Verwenden Sie Ihr Laufband, um das härteste Bauch- und Gesäßmuskeln Ihres Lebens zu erhalten, das nicht erforderlich ist

Verwenden Sie Ihr Laufband, um das härteste Bauch- und Gesäßmuskeln Ihres Lebens zu erhalten, das nicht erforderlich ist

Das Laufband -Training war schon immer ziemlich unkompliziert. Sie hüpfen auf den Gürtel, schalten ihn ein und… rennen Sie. Sie können sicher mit dem Tempo und der Steigung spielen, aber Trenmühle wurden traditionell damit verbunden, einen Fuß mit der gewünschten Geschwindigkeit vor den anderen zu legen, und so viele Meilen können Sie verwalten können. Und beim Gehen oder mit dem Treppenhändler vs. Laufband sind großartige Workouts für sich. Sie können ein Laufband für a verwenden ganz viel mehr als Laufen.

Laut Barrys Cheflehrer Astrid Swan ist es eine großartige Möglichkeit, Ihre Bewegungen auf dem Laufband zu mischen, um ein dynamisches Ganzkörpertraining zu erhalten. Ich liebe das Laufband für ein Ganzkörpertraining, weil Sie die gesamte Maschine von vorne bis enden verwenden können ", sagt sie. "Sie können sich aufwärmen, indem Sie spazieren gehen und dann eine Schaltung aufstellen, indem Sie Joggen einmischen, rennen, mit Körpergewichtsübungen dazwischen springen."Um Ihre übliche Laufroutine zu vermischen, drehen Sie das Laufband aus, Dann können Sie mit dem unten arbeiten.

Laufbandtraining für Bauchmuskeln und Gesäßmuskeln

1. Liegestütze: Um Ihre Brust und Ihren Kern zu bearbeiten, legen Sie Ihre Hände auf die oberen Schienen des Profils und Ihre Füße auf die Seitenpaneele. Beugen Sie Ihre Ellbogen, um nach unten zu senken, damit Ihre Brust parallel zu den Stäben ist, wie Sie es in Ihrem üblichen Liegestütze tun würden, und strecken Sie dann Ihre Arme, um wieder nach oben zu drücken.

2. Schnelle Kniefahrten: Dies ist eine großartige Möglichkeit, Ihre Herzfrequenz zu steigern, ohne rennen zu müssen, und wird auch Ihre Beine und Gesäßmuskeln in Brand setzen.

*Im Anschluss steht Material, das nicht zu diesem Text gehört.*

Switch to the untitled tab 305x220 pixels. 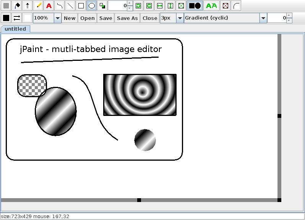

Steigen Sie einen Fuß auf die Rückseite des (nicht bewegenden) Laufbands und fahren Sie mit dem anderen Fuß vom Boden in Richtung Ihrer Brust, während Sie Ihre Arme pumpen. Lehnen Sie sich unbedingt vor, um Ihren Unterkörper wirklich abzuzielen.

3. Schlitten drückt: In dieser Bewegung fungiert Ihr Körper als Motor für das Laufband. Schalten Sie die Maschine aus, halten Sie die Schienen ab und graben Sie Ihre Zehen in den Gürtel, um zu versuchen, sie beim Lauf zu bewegen. Gehen Sie so schnell wie Sie können, auch wenn es fühlt sich langsam. Es wird dein Herz rennen lassen.

4. Pike zu Planke: Machen Sie Ihre übliche Plank-to-Pike-Bewegung schwieriger als immer Indem Sie Ihre Beine erheben. Legen Sie mit der Maschine Ihre Füße auf den Gürtel und Ihre Hände auf dem Boden in einer Plankenposition. Pike deine Hüften zurück, damit sie sich zum Himmel erstrecken. Ihr Kern wird schreien.

5. Bärenkriechen: Bärencrawls sind für sich genommen hart genug, und das Hinzufügen eines Laufbands in die Mischung bringt sie auf eine ganz andere Ebene. Legen Sie das Laufband auf sehr niedrige Geschwindigkeit und steigen Sie mit den Knien zwei Zentimeter vom Boden entfernt auf alle Viere runter. Dann krieche. Diese Bewegung verbrennt nicht nur Ihren Kern, sondern wirkt auch Ihren Oberkörper und Ihre Quads.